Methods: Seventy-one women aged 42 to 59 years within 10 years of menopause, divided into HD (n = 31) and similar-age healthy (n = 40) women were evaluated noninvasively through nailfold videocapillaroscopy before and 1 hour after estradiol, measuring basal (RBCV) and maximum (RBCVmax) red blood cell velocity after 1 minute of arterial occlusion, representing baseline and endothelial-mediated vasodilation, and time to reach RBCVmax (TRBCVmax), representing microvascular compliance/stiffness.
Results: Hot flashes did not differ from or affect microvascular results. Before estradiol, HD showed lower RBCV (1.495 ± 0.20 vs 1.52 ± 0.10 mm/s, P = 0.019), borderline lower RBCVmax (1.655 ± 0.09 vs 1.706 ± 0.10 mm/s, P = 0.054), and shorter TRBCVmax (7.94 ± 1.44 vs 8.8 ± 2.03 s, P = 0.011) compared with healthy women.

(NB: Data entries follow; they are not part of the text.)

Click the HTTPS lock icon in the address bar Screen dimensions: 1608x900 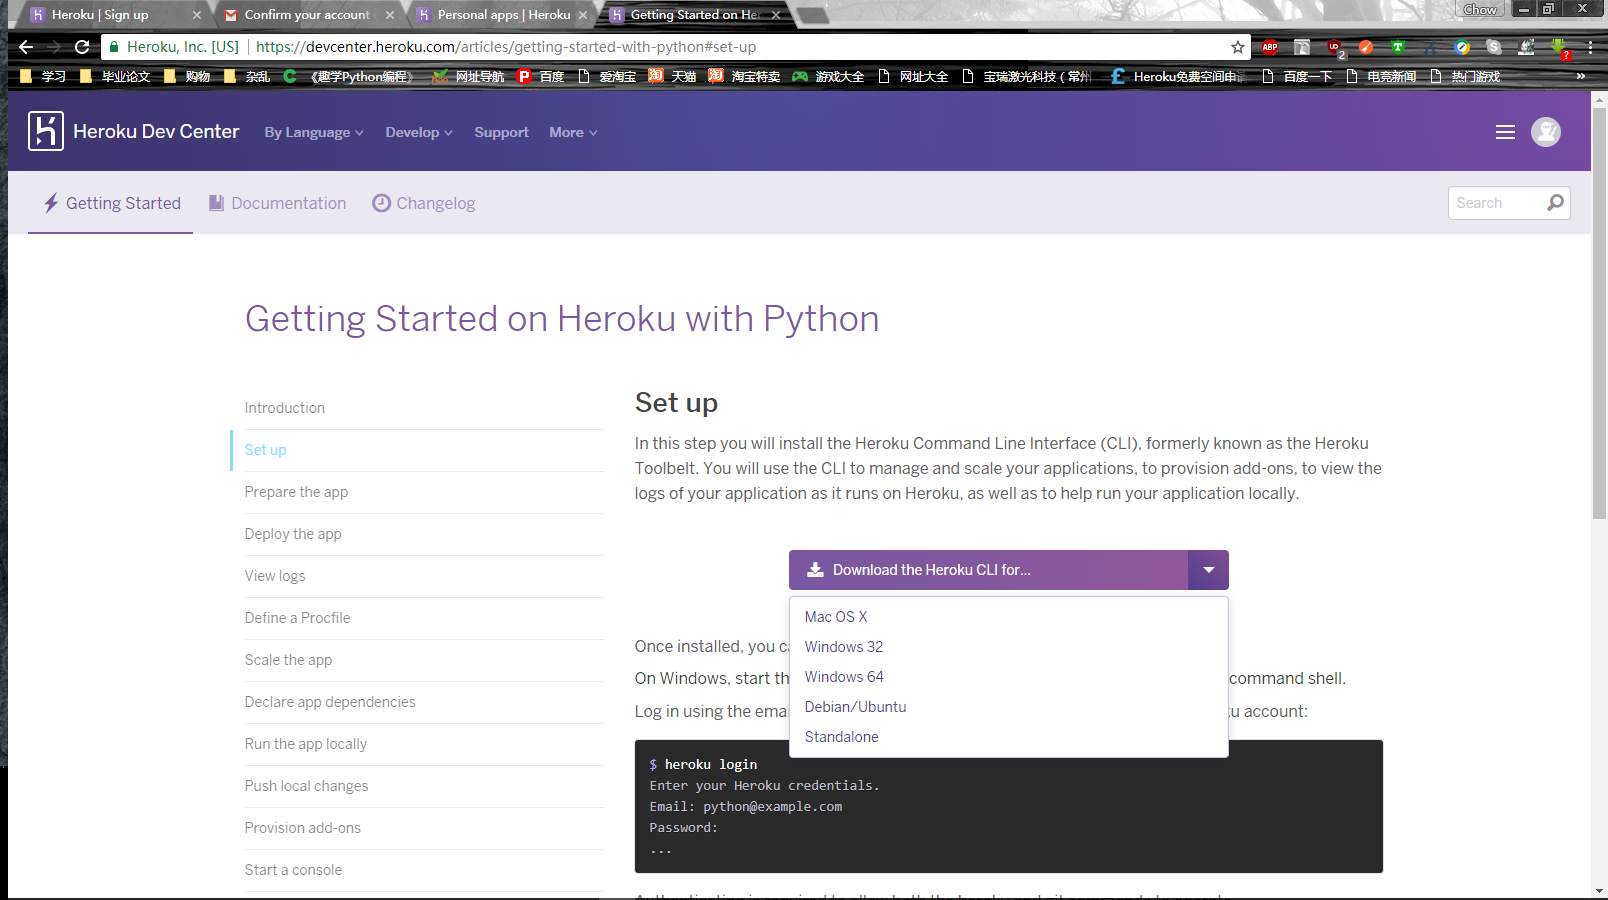pos(114,46)
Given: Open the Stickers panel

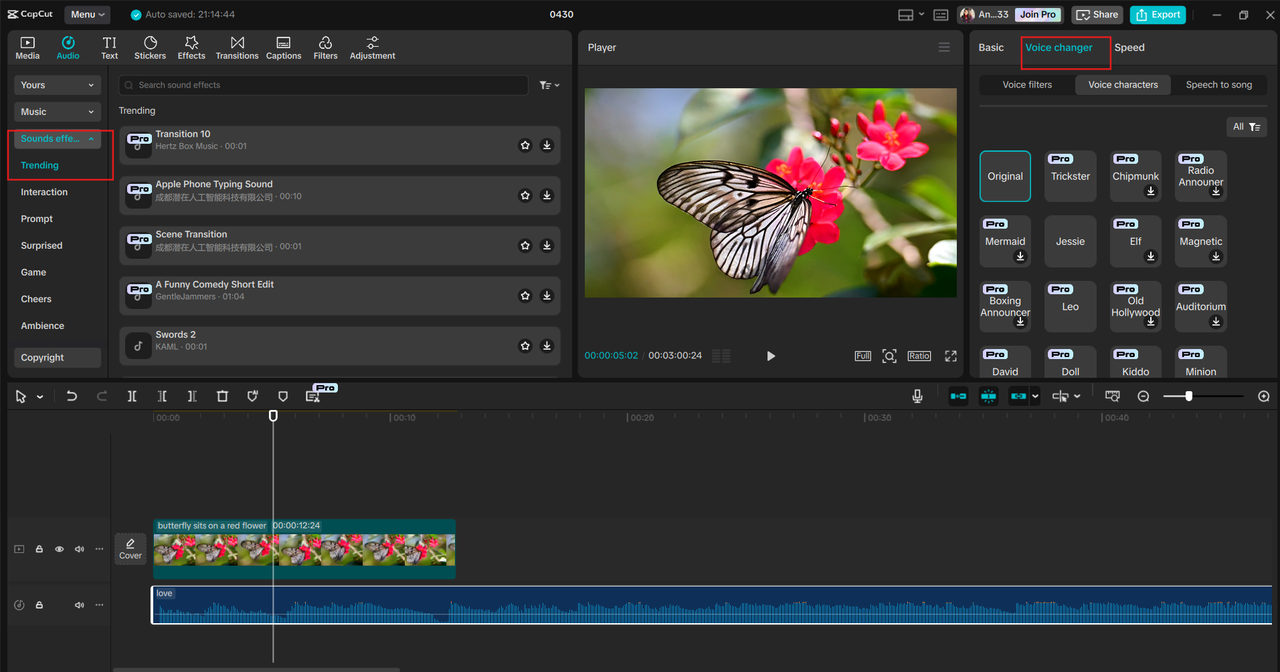Looking at the screenshot, I should point(150,47).
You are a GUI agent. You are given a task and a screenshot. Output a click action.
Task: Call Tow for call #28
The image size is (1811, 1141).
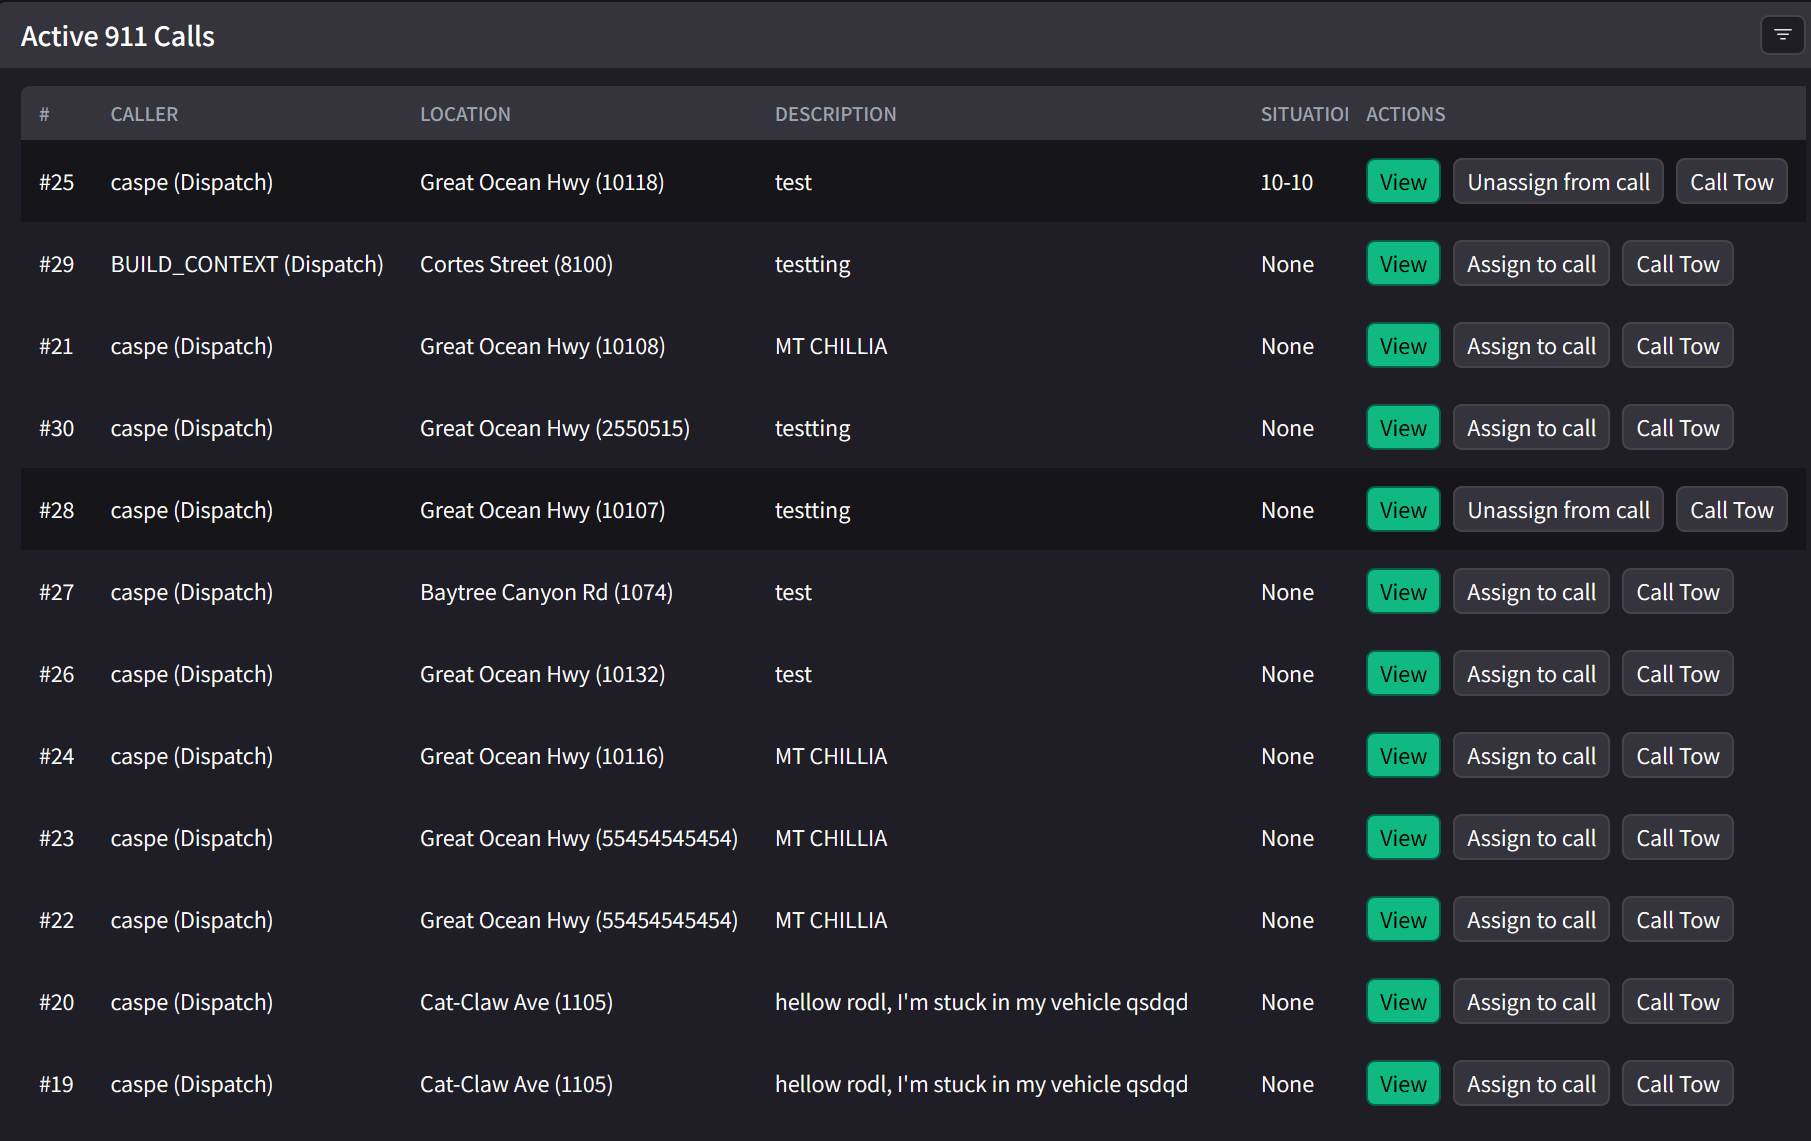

After estradiol, RBCV and RBCVmax increased, and TRBCVmax decreased in both groups (P = 0.0001 for all). HD women showed a higher RBCV increment (14.6% ± 2% vs 11.1 ± 1.4%, P = 0.021) associated with a smaller TRBCVmax reduction (23.6% ± 2% vs 31% ± 2%, P = 0.045). Changes in RBCVmax did not differ between HD (11.6% ± 1%) and healthy (8.3% ± 1.3%, P = 0.1) women. RBCV, RBCVmax, and TRBCVmax absolute values after estradiol were similar between groups. Past oral contraceptive exposure (P = 0.035) and cigarette smoking (P = 0.047) influenced healthy women’s microvascular responses to estradiol, whereas triglyceride levels impaired HD vasodilation (P = 0.028).
Conclusions: Before estradiol, HD presented impaired microvascular dilation and compliance compared with control women of similar age. After estradiol, HD recovered microvascular endothelial-mediated dilation, reaching similar absolute values, but the smaller reduction in TRBCVmax suggests irreversible microvascular stiffness.